THE aim in the present volume, as in the other issues of the series, has been, not to compile a mediæval anthology of choice poems and passages, but to represent fully and where possible by complete works, all the chief poets of the period covered. The selections have been made and the apparatus furnished with a view to arousing the interest and satisfying the curiosity of the general reader and the student of literature rather than of language. Care has indeed been taken to provide trustworthy texts, and the book should not be without value to those seeking to extend their knowledge of Middle English and Middle Scots; but the glosses supplied in the footnotes are full enough to make possible the enjoyment of the poems by readers without special acquaintance with the earlier stages of the language. In the case of some of the more difficult of the alliterative poems, Sir Gawain and the Green Knight, The Pearl, and Piers Plowman, the amount of glossary required was so great that it seemed that our purpose would be better served by a literal translation than by footnotes so numerous as to make continuous reading all but impossible. Precisely how faithful these renderings are, the reader can judge for himself by comparing the translations with the specimens of the originals printed at the beginning of the two first-named poems.

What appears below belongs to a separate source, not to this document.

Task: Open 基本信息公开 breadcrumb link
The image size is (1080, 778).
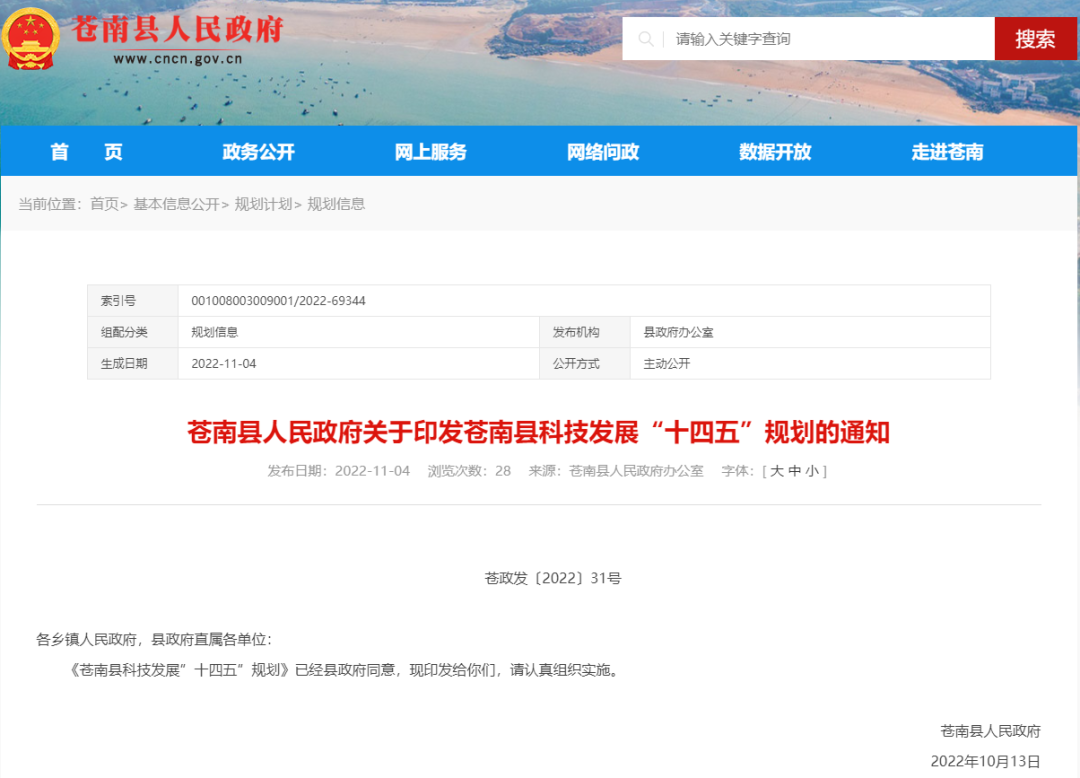Action: (176, 204)
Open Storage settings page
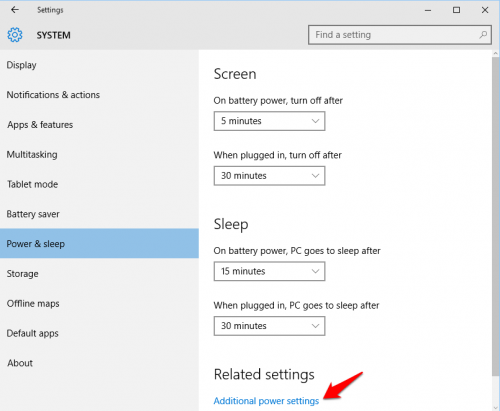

No apology need be made for including a generous selection from the traditional ballads. Their authors, if they had authors in the strict sense, are indeed not among the "Chief Poets," nor are they all by any means to be assigned to the two centuries with which we are here concerned; but in a series which, it is hoped, will cover the whole field of English poetry, it would be preposterous to neglect a type which is one of its glories; and, in point of chronology, the ballads fit this volume as well as any. They belong to the folk, and the taste of the folk has little relation to the conventional periods into which literary history is divided.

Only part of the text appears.